Excel Services is built on the SharePoint products and technologies platform. There are three core components of Excel Services:
  1. Excel Calculation Service
  2. Excel Web Access
  3. Excel Web Service

Here is what each of these components do.

  • Excel Web Access – This is a web-part in SharePoint that performs the “rendering” (development team speak for “creating the HTML”) of Excel Workbooks on a web page. This is perhaps the most visible component for the end user. For those of you familiar with SharePoint, you can use it like any other web part in SharePoint to create a wide range of web pages.

  • Excel Web Services – This component provides the programmatic access that I talked about yesterday. It is a web service hosted in SharePoint. You can use methods in this web service to develop applications that incorporate calculations done by Excel Services and to automate the update of Excel spreadsheets.

  • Excel Calculation Service – This is the component that loads the spreadsheets, calculates them, refreshes external data, and maintains session state for interactivity. This is the heart of Excel Services.

Additionally, there is also a proxy that is used internally to handle the communication between the components on the web front end and the application server in multiple-server configurations. It also handles the load balancing in case there are multiple application servers in your installation.

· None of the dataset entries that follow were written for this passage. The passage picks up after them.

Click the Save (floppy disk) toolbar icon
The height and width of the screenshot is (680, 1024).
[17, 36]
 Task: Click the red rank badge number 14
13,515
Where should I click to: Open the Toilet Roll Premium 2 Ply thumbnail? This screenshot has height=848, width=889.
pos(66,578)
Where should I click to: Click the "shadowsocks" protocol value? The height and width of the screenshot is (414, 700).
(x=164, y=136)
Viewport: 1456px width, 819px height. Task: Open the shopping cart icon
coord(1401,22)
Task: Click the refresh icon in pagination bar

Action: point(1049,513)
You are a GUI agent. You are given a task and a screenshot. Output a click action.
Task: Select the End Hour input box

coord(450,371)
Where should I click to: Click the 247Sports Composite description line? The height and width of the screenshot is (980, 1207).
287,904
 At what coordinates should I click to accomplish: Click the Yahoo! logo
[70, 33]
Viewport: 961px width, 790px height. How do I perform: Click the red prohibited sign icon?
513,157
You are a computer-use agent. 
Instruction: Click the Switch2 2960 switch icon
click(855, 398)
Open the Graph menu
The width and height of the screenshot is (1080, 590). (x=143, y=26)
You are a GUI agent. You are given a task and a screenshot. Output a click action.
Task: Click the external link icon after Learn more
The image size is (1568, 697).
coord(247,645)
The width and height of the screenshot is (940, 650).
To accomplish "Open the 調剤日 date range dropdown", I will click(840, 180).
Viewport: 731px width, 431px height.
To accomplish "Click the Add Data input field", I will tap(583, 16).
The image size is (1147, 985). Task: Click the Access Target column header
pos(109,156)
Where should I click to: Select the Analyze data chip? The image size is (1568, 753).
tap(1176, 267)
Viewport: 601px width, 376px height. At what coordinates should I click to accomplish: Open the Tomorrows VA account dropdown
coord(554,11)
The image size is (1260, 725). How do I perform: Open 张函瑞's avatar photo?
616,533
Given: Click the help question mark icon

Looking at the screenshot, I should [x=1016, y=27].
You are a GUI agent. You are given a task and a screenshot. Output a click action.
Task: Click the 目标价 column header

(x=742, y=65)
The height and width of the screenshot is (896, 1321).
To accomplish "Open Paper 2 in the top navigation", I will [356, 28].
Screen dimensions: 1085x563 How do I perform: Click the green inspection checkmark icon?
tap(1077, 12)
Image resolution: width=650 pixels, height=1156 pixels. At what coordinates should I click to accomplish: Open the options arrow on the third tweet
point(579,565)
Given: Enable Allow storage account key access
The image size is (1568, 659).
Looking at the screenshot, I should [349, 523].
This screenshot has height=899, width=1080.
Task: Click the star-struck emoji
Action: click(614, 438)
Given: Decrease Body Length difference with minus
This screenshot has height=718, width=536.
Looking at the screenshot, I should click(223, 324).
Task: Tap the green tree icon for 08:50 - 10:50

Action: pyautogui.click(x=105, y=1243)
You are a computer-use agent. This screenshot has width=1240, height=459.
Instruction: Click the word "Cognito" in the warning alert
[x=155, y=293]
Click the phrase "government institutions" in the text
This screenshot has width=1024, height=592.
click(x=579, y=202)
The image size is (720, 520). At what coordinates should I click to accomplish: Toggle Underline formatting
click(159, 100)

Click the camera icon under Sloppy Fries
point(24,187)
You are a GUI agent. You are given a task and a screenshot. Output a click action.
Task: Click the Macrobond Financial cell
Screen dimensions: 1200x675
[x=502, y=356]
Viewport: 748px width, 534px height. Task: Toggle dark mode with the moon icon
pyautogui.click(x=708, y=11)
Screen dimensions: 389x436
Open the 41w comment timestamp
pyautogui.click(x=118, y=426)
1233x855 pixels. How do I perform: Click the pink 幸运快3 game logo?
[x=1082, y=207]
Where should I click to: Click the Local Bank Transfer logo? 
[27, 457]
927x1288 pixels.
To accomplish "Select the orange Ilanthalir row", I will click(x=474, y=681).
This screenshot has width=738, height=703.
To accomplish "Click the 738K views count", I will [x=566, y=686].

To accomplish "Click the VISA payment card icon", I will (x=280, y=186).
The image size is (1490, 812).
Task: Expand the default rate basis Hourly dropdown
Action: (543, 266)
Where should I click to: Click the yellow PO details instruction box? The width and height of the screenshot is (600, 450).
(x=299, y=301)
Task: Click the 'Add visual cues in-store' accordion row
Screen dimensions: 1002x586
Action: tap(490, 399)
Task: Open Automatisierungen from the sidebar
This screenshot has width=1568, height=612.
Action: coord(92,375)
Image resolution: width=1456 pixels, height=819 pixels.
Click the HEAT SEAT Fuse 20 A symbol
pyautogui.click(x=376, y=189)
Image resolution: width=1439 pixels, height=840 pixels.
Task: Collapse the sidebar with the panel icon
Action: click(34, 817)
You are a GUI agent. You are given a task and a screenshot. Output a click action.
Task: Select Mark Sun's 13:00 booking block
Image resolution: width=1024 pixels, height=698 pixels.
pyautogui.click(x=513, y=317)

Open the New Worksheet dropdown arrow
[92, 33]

These three components are divided in two major groups – those that live on a front-end server (which we refer to as a “web front end”), and those that live on a back-end application server. In the simplest of the configurations, all these components could be running on the same machine (we call this a “single box” installation). In a typical production environment with significant number of users, the components on the web front end and the application server would be on different machines. It is possible to scale (up or out) these components independently.

Security

Excel Services leverages the security infrastructure provided by SharePoint. Excel services uses SharePoint for authentication (who can log into the server) as well as authorization (who has access to which spreadsheet and the type of access; read, write, view only etc.). This provides a robust security environment for protecting your spreadsheets.

Performance and Scalability

Excel Services are optimized for scenarios in which multiple users access the same spreadsheets. We have done a lot of work to optimize for this scenario – for example, caching at multiple levels so that collective performance for a group of users is improved by caching spreadsheets as well as external data queried by the spreadsheets. All this is transparent to the end user except for the good response time. (Anticipating a question, we only share cached results between users that have the same rights.)

Excel Services can be scaled up by adding additional CPUs or memory to the server it runs on. It will take full advantage of multiple CPUs to handle multiple requests concurrently. It also supports 64bit CPUs. And it is possible to scale out the web front end and application server components independently, so you can adjust either based on server load and performance requirements. For example, if there is a bottleneck in rendering spreadsheets with Excel Web Access, then you can add more web front ends, and if there is a bottleneck is in calculations, then you can add more application servers to the farm. A lot will depend on the type, size of the workbooks and external data connections in the workbooks you are planning to use with Excel Services. For large deployments, some planning will need to go into the number of users as well as the anticipated workbook mix for the installation. The architecture is designed to meet the needs of a spectrum of deployments from a departmental to enterprise. The multi-tiered approach also allows for better security and isolation of services, for example in extranet scenarios.